# HS720CC vs HS621K2C



## rg0r (Dec 24, 2014)

Hello gentleman,

I have been eyeing the 720CC for the longest time, and Just managed to save up enough to get one! While browsing the Honda website, I've noticed there is a slightly more expensive model HS621K2C, and I was wondering why it is more expensive and what the differences are? Finally, which would you recommend and why?

Unfortunately the Honda website gives very little information on the unit, so Im not really sure what the differences are.

Thank you, and I look forward to spending more time on here!


----------



## RoyP (Oct 16, 2014)

rg0r said:


> Hello gentleman,
> 
> I have been eyeing the 720CC for the longest time, and Just managed to save up enough to get one! While browsing the Honda website, I've noticed there is a slightly more expensive model HS621K2C, and I was wondering why it is more expensive and what the differences are? Finally, which would you recommend and why?
> 
> ...


I think your looking at the numbers wrong....the 720 is more likely a 7 HP with a 20" width......I would like to see a 720CC engine on a blower....what a beast that would be. In your case, always go with the large power.......always. Never know what Mother Nature can throw at you


----------



## rg0r (Dec 24, 2014)

Oh, sorry, the 720CC is a Commercial snowblower model offered in Canada, I was not referring to the engine size ;-)

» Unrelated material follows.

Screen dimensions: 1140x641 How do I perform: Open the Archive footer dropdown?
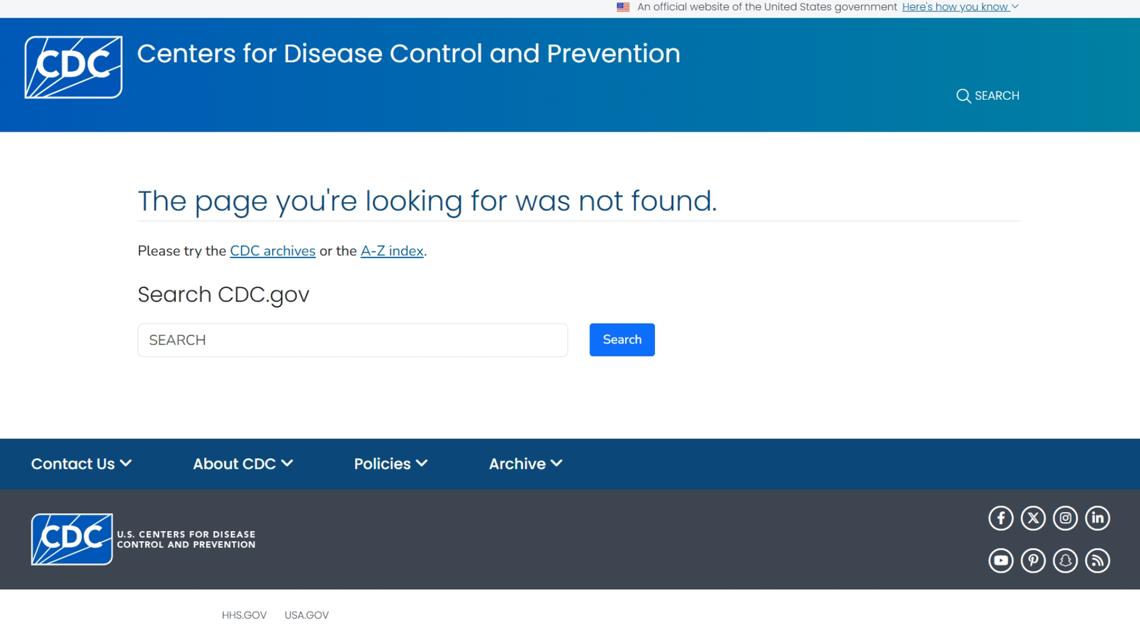click(525, 464)
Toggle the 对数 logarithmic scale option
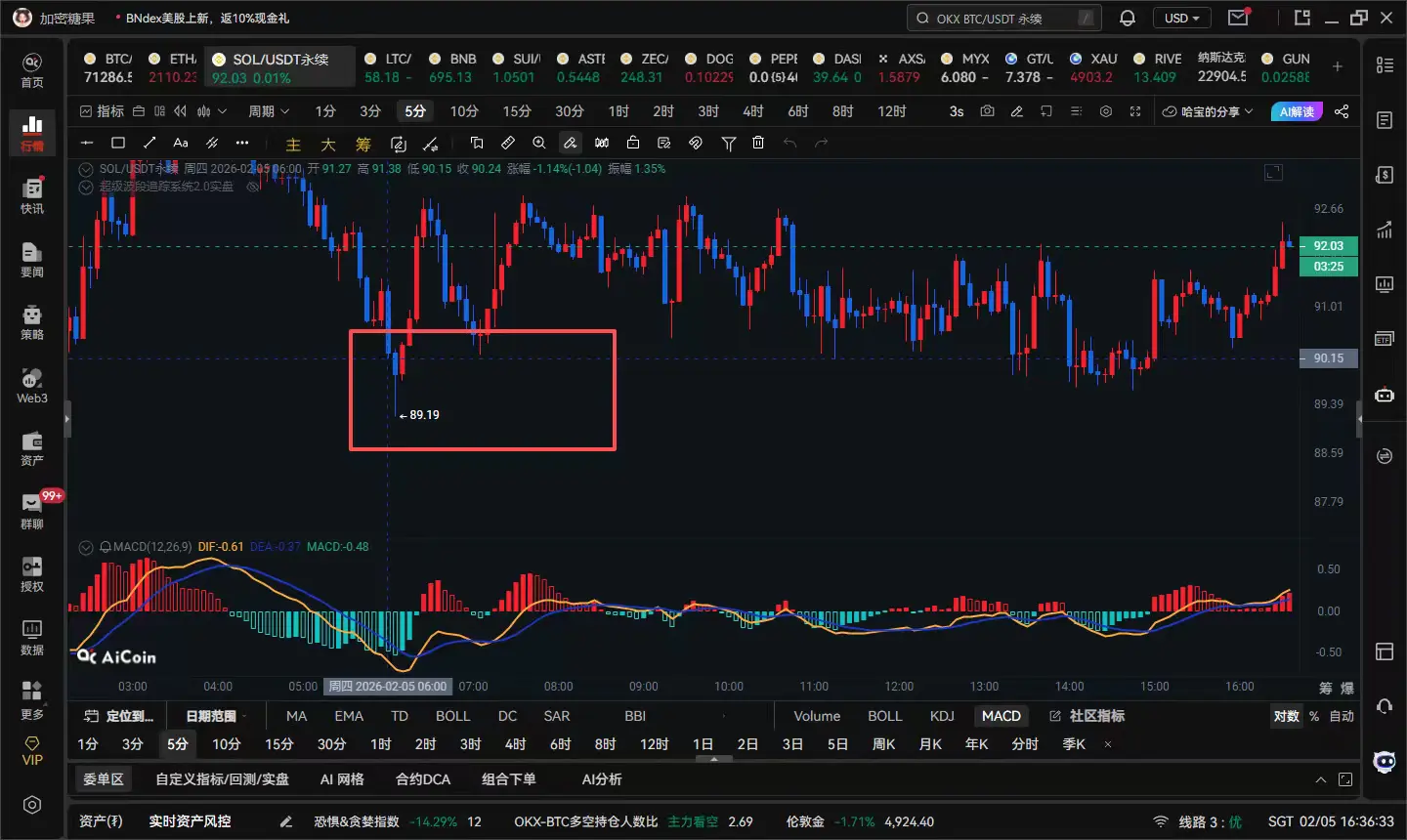1407x840 pixels. coord(1286,716)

http://powerequipment.honda.ca/snowblowers/single-stage/hs720cc


----------



## bosco659 (Feb 1, 2013)

Looks like the 720 uses a GS series engine vs the GX commercial series engine on the 621. Not familiar with the GS but if they are anything like the GC series I would go for the 621.


----------



## rg0r (Dec 24, 2014)

I wasn't aware! this would explain the price difference.. I wonder why the 621 is not mentioning "commercial" in the description like the 720 ... I thought GS = commercial after all the research I've done. Thanks for bringing this up


----------



## bosco659 (Feb 1, 2013)

Looked on line at the different series of Honda small engines and the GS and GC series are of similar construction. They have an odd looking crankcase that splits diagonally. I'm really not a big fan of this design and have seen more failures of the GC engines over the GX commercial engines. For my money I would probably spend a little more and get the 621. Only my opinions though


----------



## bwdbrn1 (Nov 24, 2010)

Folks in Canada are lucky to have a broader choice of models that those in the U.S.

Canadian
Snowblowers

U.S.
Honda Snow Blowers and Snow Throwers


----------



## Freezn (Mar 1, 2014)

The HS621 uses the true Honda commercial GX160 engine (163 cc, 4.8hp, 7.6ft torque @ 2,500 rpm) The HS720cc uses the GSV190 (187 cc, 5.1HP, 8.3ft torque @ 2,500 RPM) which is a commercial grade engine. Honda has the GSV190 positioned as a step-up from the residential GCV but not full blown commercial like the GX series engines. The HS720cc and HS621 are so similar in their specs and performance, you have to wonder if the long term plan for Honda is to replace the HS621 with the HS720cc??? I imagine the single stage segment of the snow blower market is smaller than the two stage segment. Then you have a niche like commercial single stage and have to wonder does Honda really need two commercial grade single stage snow blowers? You're taking that small niche volume and splitting into two machines of equal specs and performance. I wonder if the HS621 will be transitioning out of the Honda snow blower line-up in the next year or two??? If so, I hope Honda brings the HS720CC (commercial version) into the US market.


----------



## rg0r (Dec 24, 2014)

Thank you for your inputs...Ill be seeing whats available at the dealer today and make a purchase. This is for a Christmas present for my father, I guess i shouldn't go wrong with any of the two, Ill post a pic when I pick it up


----------



## Freezn (Mar 1, 2014)

rg0r said:


> Thank you for your inputs...Ill be seeing whats available at the dealer today and make a purchase. This is for a Christmas present for my father, I guess i shouldn't go wrong with any of the two, Ill post a pic when I pick it up


I absolutely love my HS621, but I think I'd be all over that HS720cc. My Honda mower has the GCV190 engine and it's a brute. Even with tall wet grass it powers right through without even a hint of bogging down. With Honda upgrading that engine to GSV190 (cast iron sleeves) for the Canadian HS720CC, I'd be all over that machine. But again, you really can't go wrong either way with the HS621 or the HS720CC. Pictures would be great! Good Luck! Rich


----------



## rg0r (Dec 24, 2014)

Thanks again for the comments! Im going to be spending a lot of time here learning.. I went to the dealer and they had 1 last 720cc and rest 2 stage blowers... Too much money for me for now... So this is what i got for my father; 720cc (the engine sounds like its got too much power for its own good!) I adjusted handlebars to get rid of the vibrations... Will see how she goes when we get some snow! Ill post pictures of videos when that happens.

Pic for click 

Merry Christmas to all!


----------



## rg0r (Dec 24, 2014)




----------



## db9938 (Nov 17, 2013)

Looks good, but the ground is awful barren...


----------



## rg0r (Dec 24, 2014)

I know! I was hoping to wake up to some snow today.. Guess will have to wait till next week.


----------